Tossing the injunction last summer, the appeals court specifically upheld the Board of Pharmacy rules, saying they were "neutral" (meaning they didn't discriminate against anyone); that they served a legitimate need (getting women their legal prescriptions); and they didn't upend anyone's First Amendment religious freedoms. The government can limit religious conduct when it believes that conduct threatens a larger public good, like public health. And that is what the higher court concluded about the Board of Pharmacy rules.
But, with an eye on reaching a settlement (according to Karen Jensen, Assistant Secretary for Health Systems Quality Assurance at the Department of Health), DOH (which oversees the Board of Pharmacy) and their counsel, the attorney general, collaborated with their longtime adversaries at Stormans and filed what is called a "stipulation" with Judge Leighton asking for a delay until the Board of Pharmacy works out the new rules. (Here's a copy of their filing with the District Court.)
Presumably, the new rules would avert the need to duke it out in court. "A settlement is always preferable to going to court," Jensen told PubliCola when pressed to explain why the board was suddenly reassessing its rules.
Not true, according to Stone. "They snatched defeat from the jaws of victory," she says, speculating that if Leighton had ruled in favor of Stormans—which seemed likely, given his earlier injunction—the state could have appealed to the sympathetic higher court. "Two weeks ago we were sharing witnesses and legal strategy with the state," Stone says, "and today, they pulled the rug out from under our clients."
With a settlement, not only will Stone's clients—women who have been denied emergency contraception—squander an affirmation from the 9th Circuit (the previous ruling will become "irrelevant" according to Stone), but judging from the stipulation filed in District Court, the new Board of Pharmacy Rules will lock in rules which weaken access to health care.
The stipulation outlined the Board's new proposal:
Specifically, the Board intends to adopt a rule allowing facilitated referrals for all pharmacies and pharmacists out of stock or unwilling to stock, or timely deliver or dispense lawfully prescribed medications on site to their patients for any reason, including for conscientious reasons.
Jensen would not address the substance of the new proposal, saying only that the health department was committed to full access to legal prescriptions.
"They are not committed to full access," says Elaine Rose, CEO of Planned Parenthood, who was stunned at the notion of a settlement. "Not with a rule that makes someone travel 30 miles away get their medication.
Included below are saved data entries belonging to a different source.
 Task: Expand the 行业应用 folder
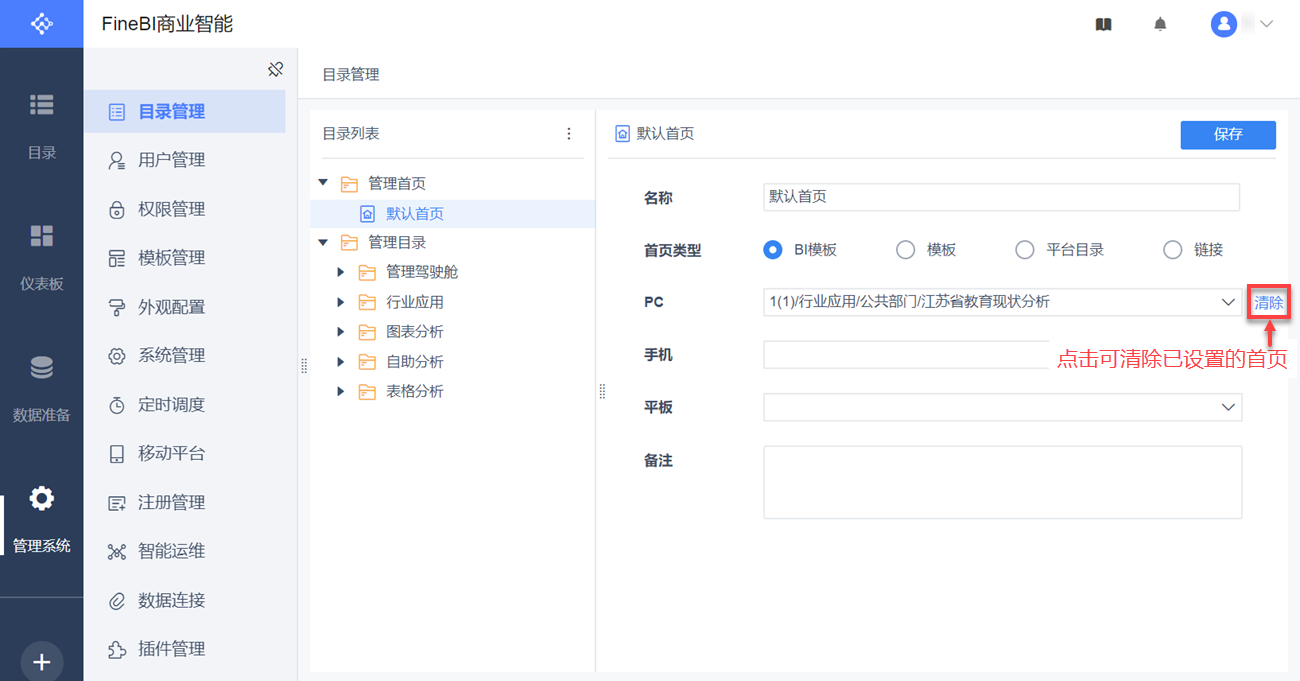[341, 302]
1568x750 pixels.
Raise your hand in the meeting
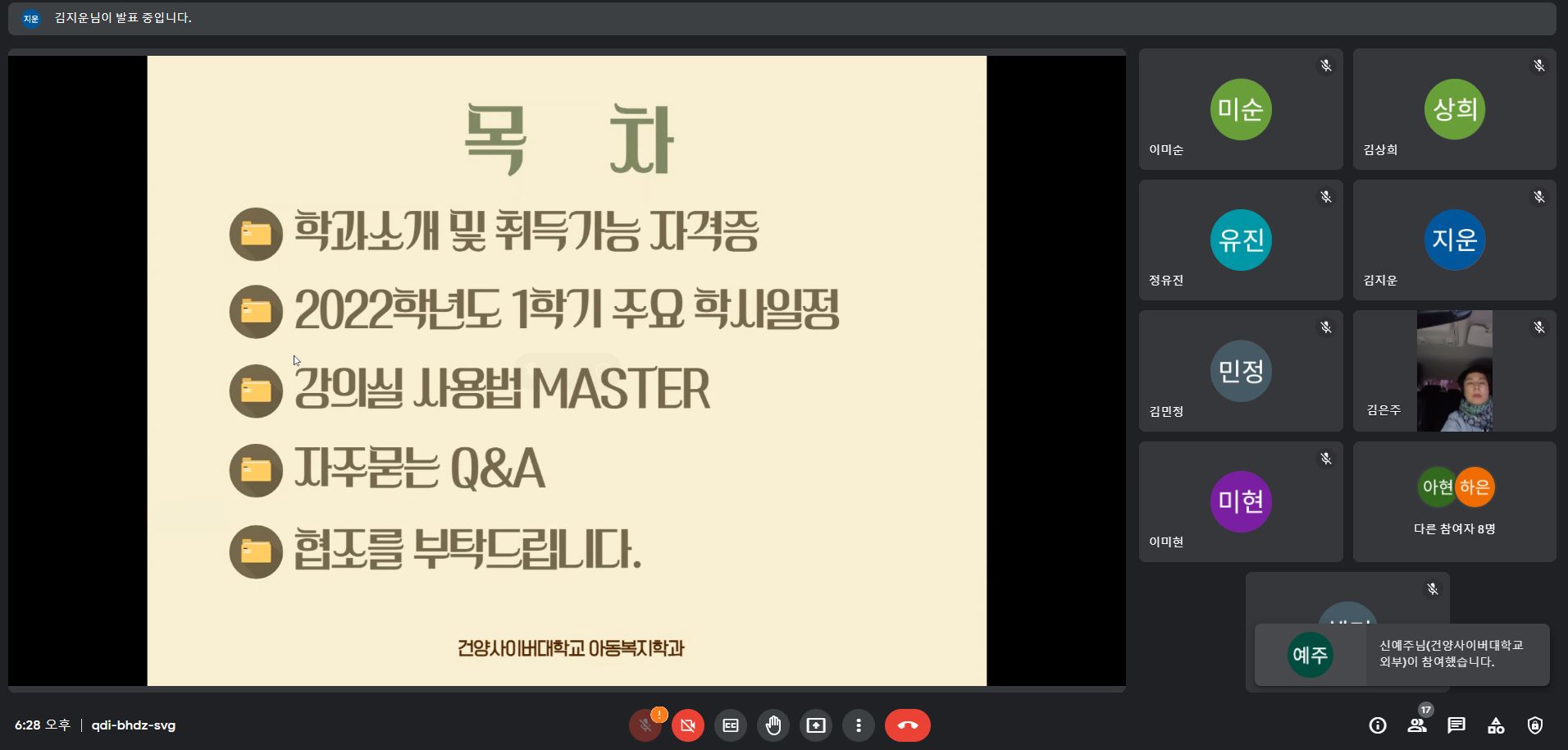(x=773, y=725)
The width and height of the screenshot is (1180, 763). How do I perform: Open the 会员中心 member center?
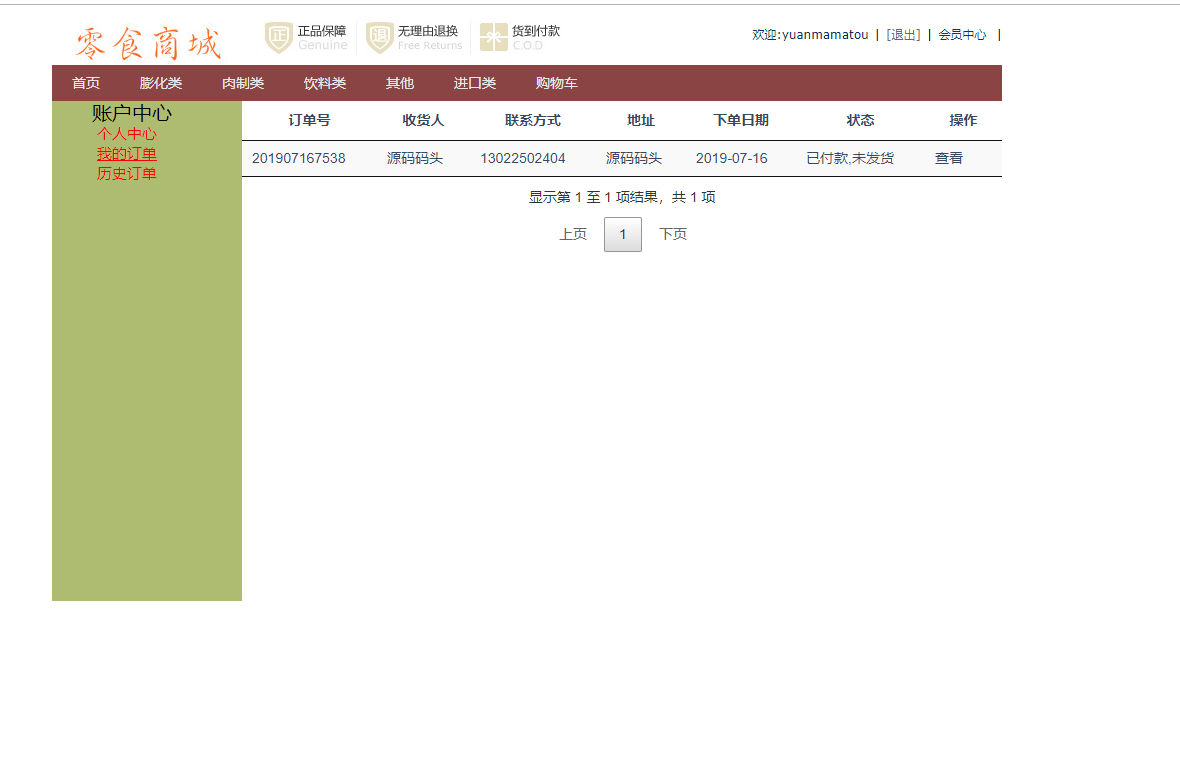click(962, 33)
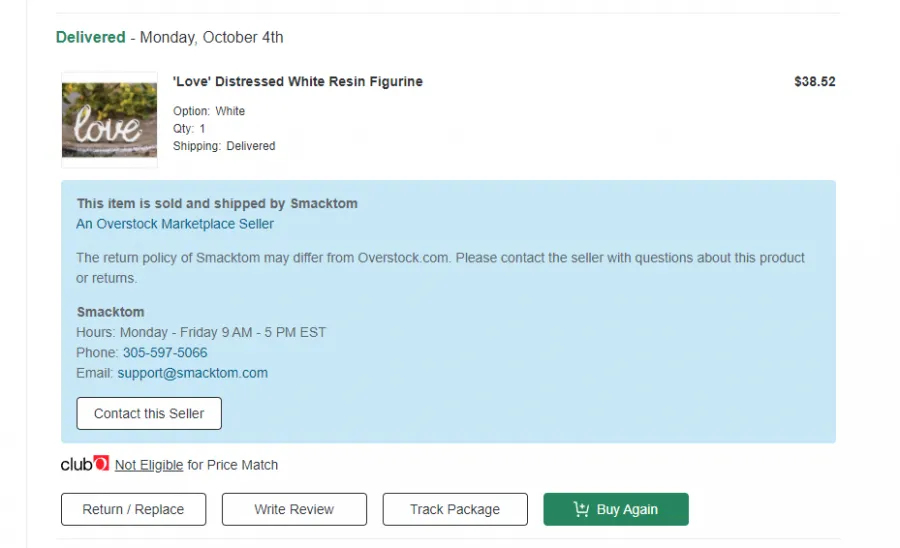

Why would you settle for something that backs away from the rules we've got in place?" (Planned Parenthood is also a party in the suit.)
Governor Chris Gregoire, an advocate for access to emergency contraception who brokered the compromise between dissident pharmacists and women's groups in 2007 to arrive at the original rules—doesn't have a problem with revisiting the scrip standards per se, according to her spokesman Viet Shelton, as long as there is a thorough public process that ultimately "maintains, or even improves, the access of the current rules, particularly for low-income and rural communities."
But, Shelton said, Gregoire has "concerns" about the new language both because it "seems to imply a preordained outcome" and because that preordained outcome scales back access.
Shelton says Gregoire was not consulted about the state's legal move, which could be a sore spot given that AG Rob McKenna—who already famously defied Gregoire by suing the feds over health care reform—signed off on the stipulation for the delay.
It's worth pointing out that AG Rob McKenna is a big supporter of Steve O'Ban, who's running for state House against incumbent Democrat Troy Kelley (D-28, West Tacoma, Lakewood, University Place). O'Ban, an attorney with Ellis, Li & McKinstry, is Stormans' attorney. McKenna spoke at O'Ban's kickoff.
McKenna's office has not returned a call for comment.